Pharmacological countermeasures for the acute radiation syndrome.

The acute radiation syndrome (ARS) is defined as the signs and symptoms that occur within several months after exposure to ionizing radiation (IR). This syndrome develops after total- or partial-body irradiation at a relatively high dose (above about 1 Gy in humans) and dose rate. Normal tissue injuries induced by IR differ depending on the target organ and cell type. Organs and cells with high sensitivity to radiation include the skin, the hematopoietic system, the gut, the spermatogenic cells and the vascular system. Exposure to IR causes damage to DNA, protein, and lipids in mammalian cells, as well as increased mitochondria-dependent generation of reactive oxygen species (ROS), with subsequent cell cycle checkpoint arrest, apoptosis, and stress-related responses. DNA double strand breaks (DSBs) are a primary lethal lesion induced by IR. The cellular response to damage is complex and relies on simultaneous activation of a number of signaling networks. Among these, the activation of DNA non-homologous end-joining (NHEJ) and homologous recombination (HR), and signaling pathways containing ataxia telangiectasia mutated (ATM), play important roles.
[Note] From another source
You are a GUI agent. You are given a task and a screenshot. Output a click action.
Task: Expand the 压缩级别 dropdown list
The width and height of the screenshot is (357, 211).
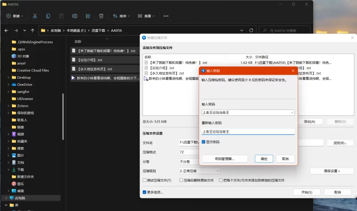(217, 171)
The transcription factor NFkappaB has emerged as a pro-survival actor in response to IR in ATM and p53-induced protein with a death domain (PIDD) cascades. Although radiation-induced ARS has been well documented at the clinical level, and mechanistic information is accumulating, successful prophylaxis and treatment for ARS is problematic, even with the use of supportive care and growth factors. There is a pressing need to develop radiation countermeasures that can be used both in the clinic, for small-scale incidents, and outside the clinic, in mass casualty scenarios. In this review we summarize recent information on intracellular and extracellular signaling pathways relevant to radiation countermeasure research.